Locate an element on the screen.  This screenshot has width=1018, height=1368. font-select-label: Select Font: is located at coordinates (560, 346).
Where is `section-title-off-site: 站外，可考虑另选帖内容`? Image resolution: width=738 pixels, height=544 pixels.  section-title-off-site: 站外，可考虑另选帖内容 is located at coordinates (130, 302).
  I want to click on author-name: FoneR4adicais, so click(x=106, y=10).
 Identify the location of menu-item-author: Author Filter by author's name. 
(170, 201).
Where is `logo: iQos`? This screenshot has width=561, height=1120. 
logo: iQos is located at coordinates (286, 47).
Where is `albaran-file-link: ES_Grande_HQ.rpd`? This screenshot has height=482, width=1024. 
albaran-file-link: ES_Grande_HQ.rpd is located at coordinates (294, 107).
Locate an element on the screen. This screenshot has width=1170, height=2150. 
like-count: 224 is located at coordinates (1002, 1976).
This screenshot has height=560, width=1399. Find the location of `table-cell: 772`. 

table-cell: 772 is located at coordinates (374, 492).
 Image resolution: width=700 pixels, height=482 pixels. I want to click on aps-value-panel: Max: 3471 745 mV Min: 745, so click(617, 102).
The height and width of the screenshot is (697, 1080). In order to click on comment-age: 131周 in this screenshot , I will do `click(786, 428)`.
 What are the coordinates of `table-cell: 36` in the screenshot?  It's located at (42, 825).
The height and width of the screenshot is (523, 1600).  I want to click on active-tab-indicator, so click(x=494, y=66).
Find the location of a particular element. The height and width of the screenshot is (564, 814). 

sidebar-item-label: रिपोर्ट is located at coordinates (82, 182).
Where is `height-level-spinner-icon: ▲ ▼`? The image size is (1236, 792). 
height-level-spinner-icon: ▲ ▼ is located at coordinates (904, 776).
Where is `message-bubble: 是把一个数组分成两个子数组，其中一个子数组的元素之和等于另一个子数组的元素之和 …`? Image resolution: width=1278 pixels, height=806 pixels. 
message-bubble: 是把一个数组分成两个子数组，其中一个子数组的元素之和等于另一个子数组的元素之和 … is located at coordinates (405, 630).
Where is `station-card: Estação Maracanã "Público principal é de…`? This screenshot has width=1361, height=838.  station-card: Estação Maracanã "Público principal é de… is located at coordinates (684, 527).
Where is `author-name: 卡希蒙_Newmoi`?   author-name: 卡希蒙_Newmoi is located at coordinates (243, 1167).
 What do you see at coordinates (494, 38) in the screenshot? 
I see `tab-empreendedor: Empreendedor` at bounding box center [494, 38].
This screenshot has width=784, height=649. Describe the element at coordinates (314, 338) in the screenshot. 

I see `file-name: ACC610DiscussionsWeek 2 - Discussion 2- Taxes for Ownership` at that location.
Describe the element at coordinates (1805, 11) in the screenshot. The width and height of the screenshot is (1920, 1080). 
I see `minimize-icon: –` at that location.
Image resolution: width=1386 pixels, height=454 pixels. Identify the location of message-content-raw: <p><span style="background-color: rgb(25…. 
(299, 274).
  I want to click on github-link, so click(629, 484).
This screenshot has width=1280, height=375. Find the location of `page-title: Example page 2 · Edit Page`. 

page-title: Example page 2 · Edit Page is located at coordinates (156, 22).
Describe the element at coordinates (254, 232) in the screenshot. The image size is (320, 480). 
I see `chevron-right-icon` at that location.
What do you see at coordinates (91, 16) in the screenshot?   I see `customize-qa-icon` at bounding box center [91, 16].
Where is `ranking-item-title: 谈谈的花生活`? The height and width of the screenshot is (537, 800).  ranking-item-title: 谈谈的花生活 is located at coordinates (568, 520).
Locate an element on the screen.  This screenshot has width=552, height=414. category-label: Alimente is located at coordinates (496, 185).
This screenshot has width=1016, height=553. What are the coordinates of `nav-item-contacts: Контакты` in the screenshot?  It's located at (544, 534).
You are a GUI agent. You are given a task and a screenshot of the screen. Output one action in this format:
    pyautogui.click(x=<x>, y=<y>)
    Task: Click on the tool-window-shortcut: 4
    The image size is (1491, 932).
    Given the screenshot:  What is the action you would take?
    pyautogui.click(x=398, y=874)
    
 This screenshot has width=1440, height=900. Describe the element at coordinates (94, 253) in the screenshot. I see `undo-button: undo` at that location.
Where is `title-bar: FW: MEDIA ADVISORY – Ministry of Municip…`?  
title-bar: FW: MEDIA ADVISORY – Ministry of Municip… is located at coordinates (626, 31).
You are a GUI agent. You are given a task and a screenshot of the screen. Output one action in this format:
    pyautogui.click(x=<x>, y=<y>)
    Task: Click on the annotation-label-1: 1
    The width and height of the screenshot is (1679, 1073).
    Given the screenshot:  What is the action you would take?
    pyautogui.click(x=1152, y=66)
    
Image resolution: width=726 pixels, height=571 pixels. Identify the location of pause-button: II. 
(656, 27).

[What you should do] Can you give all of the entries above again, swapping "Where is" for "Where can I find" and leaving everything else unchanged?

[Answer space]
Locate an element on the screen.  This screenshot has width=1018, height=1368. font-select-label: Select Font: is located at coordinates (560, 346).
Where can I find `section-title-off-site: 站外，可考虑另选帖内容`? Image resolution: width=738 pixels, height=544 pixels.  section-title-off-site: 站外，可考虑另选帖内容 is located at coordinates (130, 302).
  I want to click on author-name: FoneR4adicais, so click(x=106, y=10).
 Identify the location of menu-item-author: Author Filter by author's name. 
(170, 201).
Where can I find `logo: iQos`? This screenshot has width=561, height=1120. 
logo: iQos is located at coordinates (286, 47).
Where can I find `albaran-file-link: ES_Grande_HQ.rpd`? This screenshot has height=482, width=1024. 
albaran-file-link: ES_Grande_HQ.rpd is located at coordinates (294, 107).
Locate an element on the screen. This screenshot has width=1170, height=2150. 
like-count: 224 is located at coordinates (1002, 1976).
This screenshot has height=560, width=1399. Find the location of `table-cell: 772`. 

table-cell: 772 is located at coordinates (374, 492).
 Image resolution: width=700 pixels, height=482 pixels. I want to click on aps-value-panel: Max: 3471 745 mV Min: 745, so click(617, 102).
The height and width of the screenshot is (697, 1080). In order to click on comment-age: 131周 in this screenshot , I will do `click(786, 428)`.
 What are the coordinates of `table-cell: 36` in the screenshot?  It's located at (42, 825).
The height and width of the screenshot is (523, 1600).  I want to click on active-tab-indicator, so click(x=494, y=66).
Find the location of a particular element. The height and width of the screenshot is (564, 814). 

sidebar-item-label: रिपोर्ट is located at coordinates (82, 182).
Where can I find `height-level-spinner-icon: ▲ ▼`? The image size is (1236, 792). 
height-level-spinner-icon: ▲ ▼ is located at coordinates (904, 776).
Where can I find `message-bubble: 是把一个数组分成两个子数组，其中一个子数组的元素之和等于另一个子数组的元素之和 …`? Image resolution: width=1278 pixels, height=806 pixels. 
message-bubble: 是把一个数组分成两个子数组，其中一个子数组的元素之和等于另一个子数组的元素之和 … is located at coordinates (405, 630).
Where can I find `station-card: Estação Maracanã "Público principal é de…`? This screenshot has width=1361, height=838.  station-card: Estação Maracanã "Público principal é de… is located at coordinates (684, 527).
Where can I find `author-name: 卡希蒙_Newmoi`?   author-name: 卡希蒙_Newmoi is located at coordinates (243, 1167).
 What do you see at coordinates (494, 38) in the screenshot? 
I see `tab-empreendedor: Empreendedor` at bounding box center [494, 38].
This screenshot has width=784, height=649. Describe the element at coordinates (314, 338) in the screenshot. 

I see `file-name: ACC610DiscussionsWeek 2 - Discussion 2- Taxes for Ownership` at that location.
Describe the element at coordinates (1805, 11) in the screenshot. The width and height of the screenshot is (1920, 1080). 
I see `minimize-icon: –` at that location.
Image resolution: width=1386 pixels, height=454 pixels. Identify the location of message-content-raw: <p><span style="background-color: rgb(25…. 
(299, 274).
  I want to click on github-link, so click(629, 484).
This screenshot has width=1280, height=375. Find the location of `page-title: Example page 2 · Edit Page`. 

page-title: Example page 2 · Edit Page is located at coordinates (156, 22).
Describe the element at coordinates (254, 232) in the screenshot. The image size is (320, 480). 
I see `chevron-right-icon` at that location.
What do you see at coordinates (91, 16) in the screenshot?   I see `customize-qa-icon` at bounding box center [91, 16].
Where can I find `ranking-item-title: 谈谈的花生活`? The height and width of the screenshot is (537, 800).  ranking-item-title: 谈谈的花生活 is located at coordinates (568, 520).
Locate an element on the screen.  This screenshot has width=552, height=414. category-label: Alimente is located at coordinates (496, 185).
This screenshot has width=1016, height=553. What are the coordinates of `nav-item-contacts: Контакты` in the screenshot?  It's located at (544, 534).
You are a GUI agent. You are given a task and a screenshot of the screen. Output one action in this format:
    pyautogui.click(x=<x>, y=<y>)
    Task: Click on the tool-window-shortcut: 4
    The image size is (1491, 932).
    Given the screenshot:  What is the action you would take?
    pyautogui.click(x=398, y=874)
    
 This screenshot has width=1440, height=900. Describe the element at coordinates (94, 253) in the screenshot. I see `undo-button: undo` at that location.
Where can I find `title-bar: FW: MEDIA ADVISORY – Ministry of Municip…`?  
title-bar: FW: MEDIA ADVISORY – Ministry of Municip… is located at coordinates (626, 31).
You are a GUI agent. You are given a task and a screenshot of the screen. Output one action in this format:
    pyautogui.click(x=<x>, y=<y>)
    Task: Click on the annotation-label-1: 1
    The width and height of the screenshot is (1679, 1073).
    Given the screenshot:  What is the action you would take?
    pyautogui.click(x=1152, y=66)
    
Image resolution: width=726 pixels, height=571 pixels. Identify the location of pause-button: II. 
(656, 27).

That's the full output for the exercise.